■ INPUT DATA:
..............................

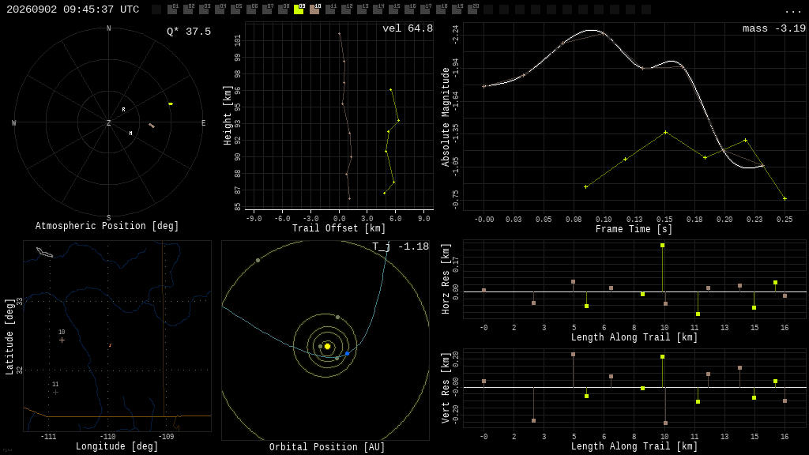
Task: Click the blue Earth dot in orbit view
Action: 348,353
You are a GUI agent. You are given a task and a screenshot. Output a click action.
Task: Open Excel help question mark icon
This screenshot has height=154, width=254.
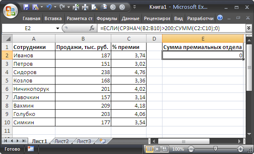[x=220, y=18]
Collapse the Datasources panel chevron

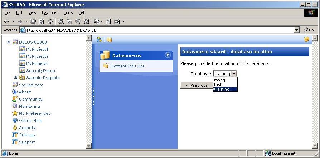[x=168, y=55]
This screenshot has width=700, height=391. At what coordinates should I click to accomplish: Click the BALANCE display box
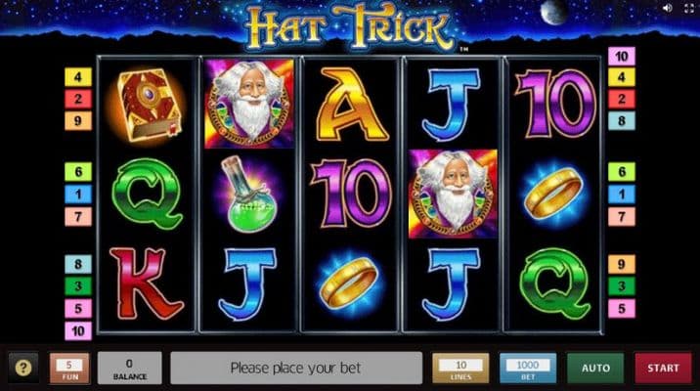tap(129, 368)
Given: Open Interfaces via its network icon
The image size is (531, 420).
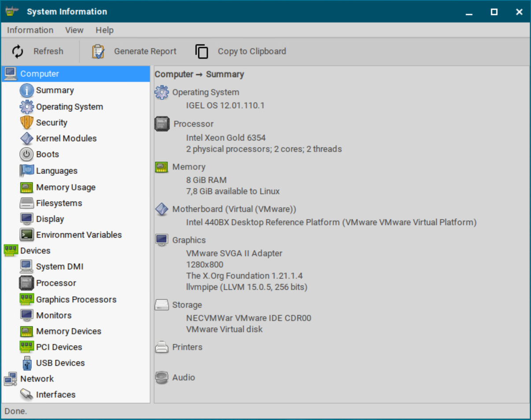Looking at the screenshot, I should 26,394.
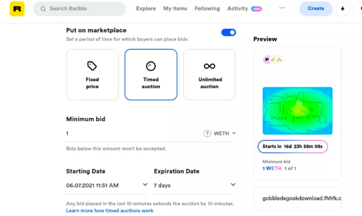Click the creator avatar in the preview card
362x216 pixels.
(267, 59)
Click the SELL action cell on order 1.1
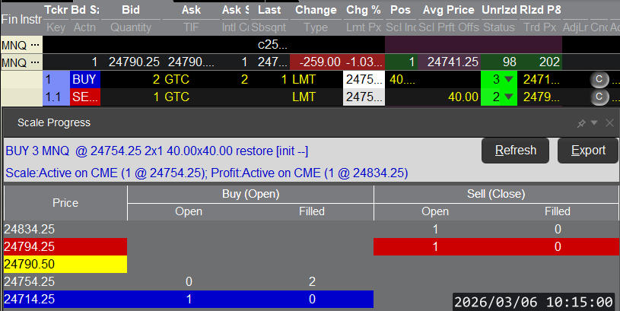This screenshot has width=620, height=311. [84, 97]
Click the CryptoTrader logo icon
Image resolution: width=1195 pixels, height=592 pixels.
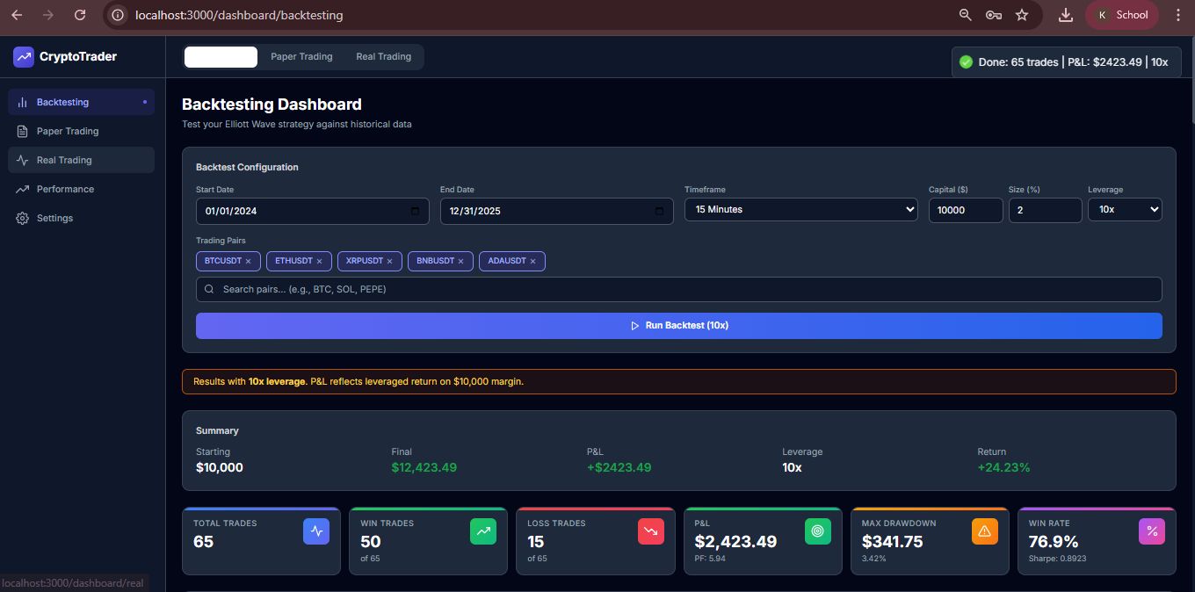tap(24, 57)
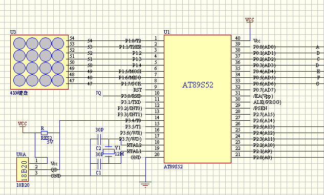This screenshot has width=324, height=195.
Task: Select the 4X4 keypad component U3
Action: pyautogui.click(x=39, y=62)
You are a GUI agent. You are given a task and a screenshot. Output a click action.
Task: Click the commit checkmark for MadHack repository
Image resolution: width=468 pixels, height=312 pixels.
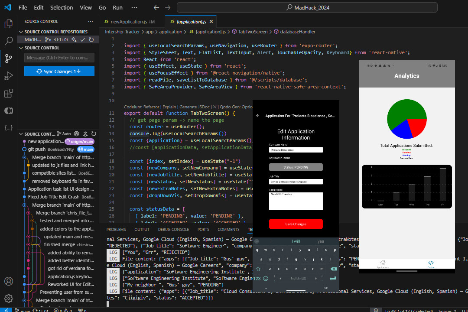83,39
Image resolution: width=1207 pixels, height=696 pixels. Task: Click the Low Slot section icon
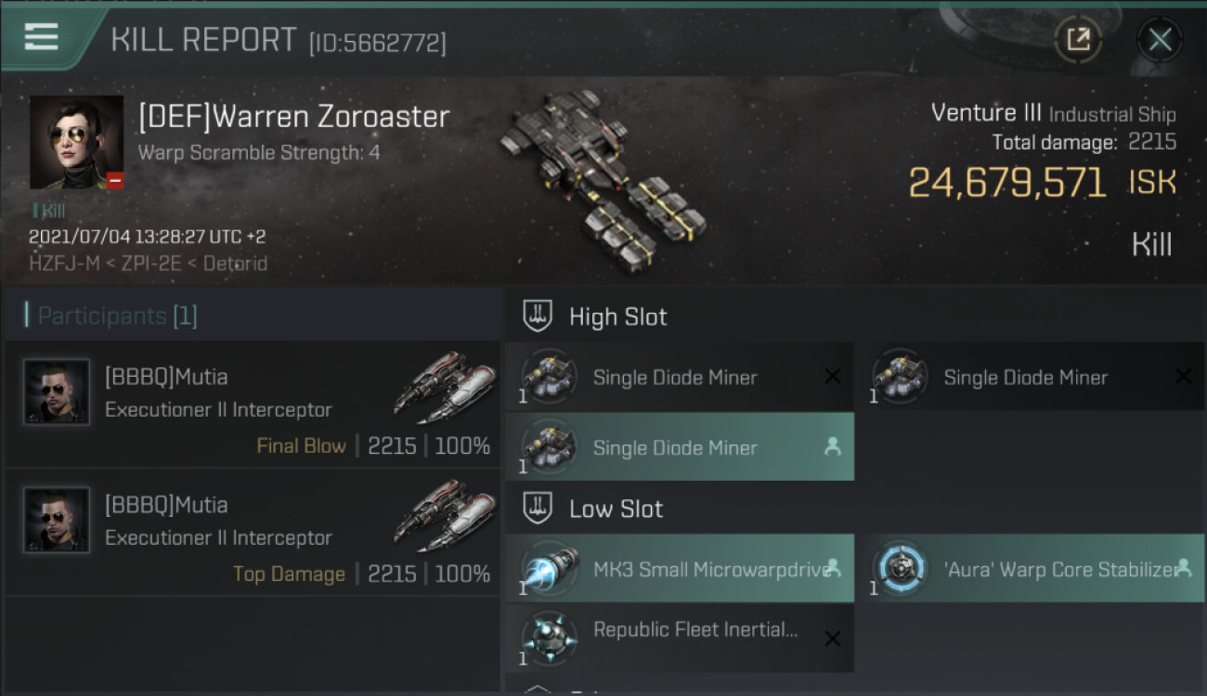pos(539,509)
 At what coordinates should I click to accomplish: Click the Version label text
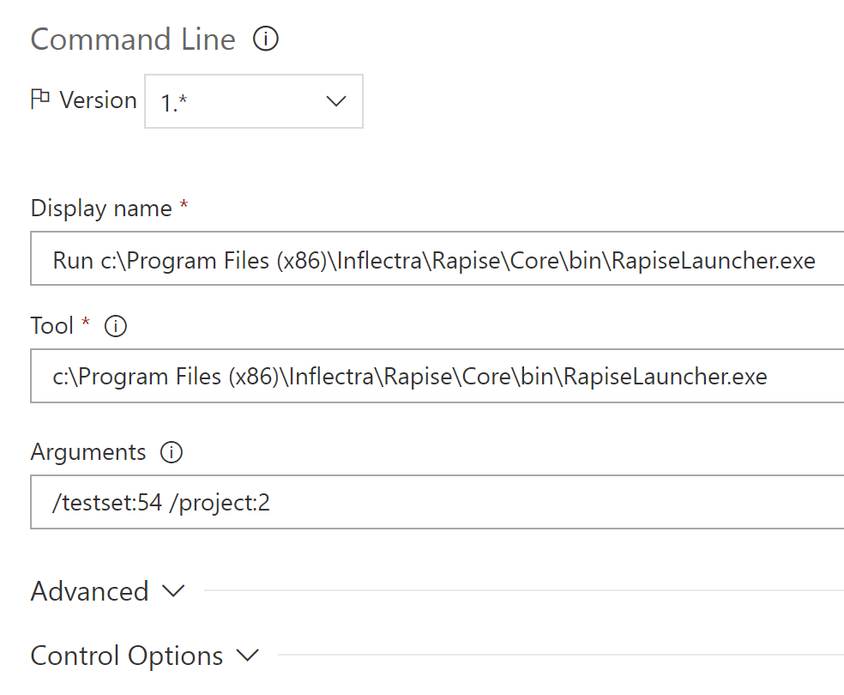pyautogui.click(x=99, y=100)
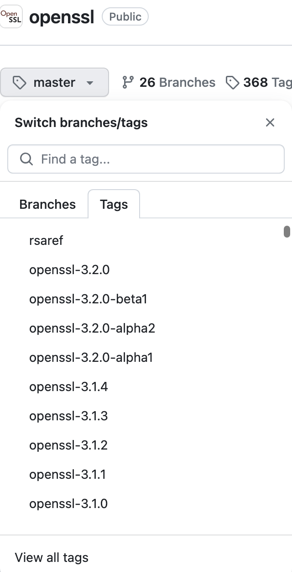Viewport: 292px width, 572px height.
Task: Click inside the Find a tag search box
Action: pyautogui.click(x=146, y=159)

..............................

Take the line containing "Image resolution: width=468" and every line after it up to the end of the data, and write them out exactly, without the pictures.

■ SOLUTION FOR THIS PROBLEM:
Image resolution: width=468 pixels, height=312 pixels.
83,39
Image resolution: width=1207 pixels, height=696 pixels. Task: Click the Low Slot section icon
pos(539,509)
 At what coordinates should I click to accomplish: Click the Version label text
pyautogui.click(x=99, y=100)
Viewport: 292px width, 572px height.
Task: Click inside the Find a tag search box
Action: pyautogui.click(x=146, y=159)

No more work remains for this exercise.